You can find the home page of the Web Developer Extension Here.


FireBug ExtensionFireBug Extension
The FireBug Extension is an HTML/CSS/JavaScript/DOM debugger of the level you'd expect to find in a full-blown IDE. You can step though code, you have language-specific consoles, a JavaScript command-line, and an XMLHttpRequest traffic log for Ajax development. You also have a tree-style DOM inspector, along with a point-and-view inspect mode for specific areas of a page. When developing pages that require mixing all client-side elements together, this extension works wonders. It also makes it much simpler to figure out how to pull off other people's tricks when you're on a page and you see an implementation you like...

You can find the home page of the FireBug Extension Here.


HTML Validator ExtensionHTML Validator Extension
The HTML Validator Extension for Firefox lets you validate your HTML client-side. That is, it doesn't send the page source to an external validation service such as W3C.org, but rather uses the Open Source HTML Tidy library to validate the HTML on your computer. This saves time and allows you to validate your page without an internet connection.

You can find the home page of the HTML Validator Extension Here.

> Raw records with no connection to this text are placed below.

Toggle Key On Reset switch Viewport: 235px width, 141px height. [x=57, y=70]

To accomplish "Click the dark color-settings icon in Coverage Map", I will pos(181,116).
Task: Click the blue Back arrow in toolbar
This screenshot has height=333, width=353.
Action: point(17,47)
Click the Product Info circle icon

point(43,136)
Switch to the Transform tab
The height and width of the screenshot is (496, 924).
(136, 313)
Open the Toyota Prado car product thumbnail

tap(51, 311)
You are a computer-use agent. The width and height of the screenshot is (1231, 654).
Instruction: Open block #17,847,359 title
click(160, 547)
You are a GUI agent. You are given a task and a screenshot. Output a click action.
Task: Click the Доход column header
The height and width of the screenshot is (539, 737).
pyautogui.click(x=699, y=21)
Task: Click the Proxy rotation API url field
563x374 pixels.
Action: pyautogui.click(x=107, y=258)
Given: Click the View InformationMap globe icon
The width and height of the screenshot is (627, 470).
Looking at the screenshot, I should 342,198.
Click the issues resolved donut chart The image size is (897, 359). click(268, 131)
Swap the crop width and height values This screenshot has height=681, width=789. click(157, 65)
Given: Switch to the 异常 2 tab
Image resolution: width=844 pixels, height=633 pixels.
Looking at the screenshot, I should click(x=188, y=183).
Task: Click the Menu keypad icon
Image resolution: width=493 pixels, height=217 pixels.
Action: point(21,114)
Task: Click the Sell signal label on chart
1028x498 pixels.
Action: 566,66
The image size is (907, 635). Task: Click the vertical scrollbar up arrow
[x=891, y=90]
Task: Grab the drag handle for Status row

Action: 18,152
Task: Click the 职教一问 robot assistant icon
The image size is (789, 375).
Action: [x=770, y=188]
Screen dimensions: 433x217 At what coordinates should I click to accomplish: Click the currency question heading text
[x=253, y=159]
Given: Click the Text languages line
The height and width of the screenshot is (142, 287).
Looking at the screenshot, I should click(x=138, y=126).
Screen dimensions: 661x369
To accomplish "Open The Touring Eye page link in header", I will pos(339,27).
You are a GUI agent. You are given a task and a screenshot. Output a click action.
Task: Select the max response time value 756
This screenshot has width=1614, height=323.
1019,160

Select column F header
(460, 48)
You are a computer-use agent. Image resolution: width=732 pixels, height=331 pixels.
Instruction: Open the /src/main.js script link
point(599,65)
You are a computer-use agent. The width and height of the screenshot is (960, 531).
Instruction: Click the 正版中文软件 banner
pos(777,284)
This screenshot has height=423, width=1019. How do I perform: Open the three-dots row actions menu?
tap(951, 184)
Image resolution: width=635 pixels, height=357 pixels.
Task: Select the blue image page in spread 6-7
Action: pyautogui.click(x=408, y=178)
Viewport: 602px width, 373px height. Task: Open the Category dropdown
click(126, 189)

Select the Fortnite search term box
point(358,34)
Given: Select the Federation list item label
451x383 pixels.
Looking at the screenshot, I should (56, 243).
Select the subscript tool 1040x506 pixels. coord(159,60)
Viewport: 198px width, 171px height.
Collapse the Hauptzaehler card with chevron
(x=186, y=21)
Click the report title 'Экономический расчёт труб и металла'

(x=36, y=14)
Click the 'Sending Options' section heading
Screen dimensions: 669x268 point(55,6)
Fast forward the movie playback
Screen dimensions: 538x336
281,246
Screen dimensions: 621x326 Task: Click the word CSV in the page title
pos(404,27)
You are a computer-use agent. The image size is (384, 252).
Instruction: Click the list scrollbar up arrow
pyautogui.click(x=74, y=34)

If you're wary about installing Firefox extensions from a non-mozilla.org domain -- good! It's always a good idea to make sure that the extension you're installing has been out in the wild for a while, and downloaded from the mozilla.org addon section. For the three extensions mentioned above, search for the term 'Web Developer' (the extention submitter name will be 'Chris Pederick'), then 'Html Validator' (by 'Marc Gueury'), and finally 'FireBug' (by 'Joe Hewitt').

To Conclude

This is just the tip of the iceberg when it comes to open-source development tools. You can decide to emulate your entire server's environment -- Apache, MySQL, PHP/Perl/Python/Ruby, all on your computer, no matter what operating system you're using, and design and develop the entire website, both back-end and front-end -- locally. And it wouldn't cost you a cent.

When it comes to finding more Open Source applications and information about them, SourceForge.net is your best bet. Look over the software categories to narrow down your search. Happy hunting!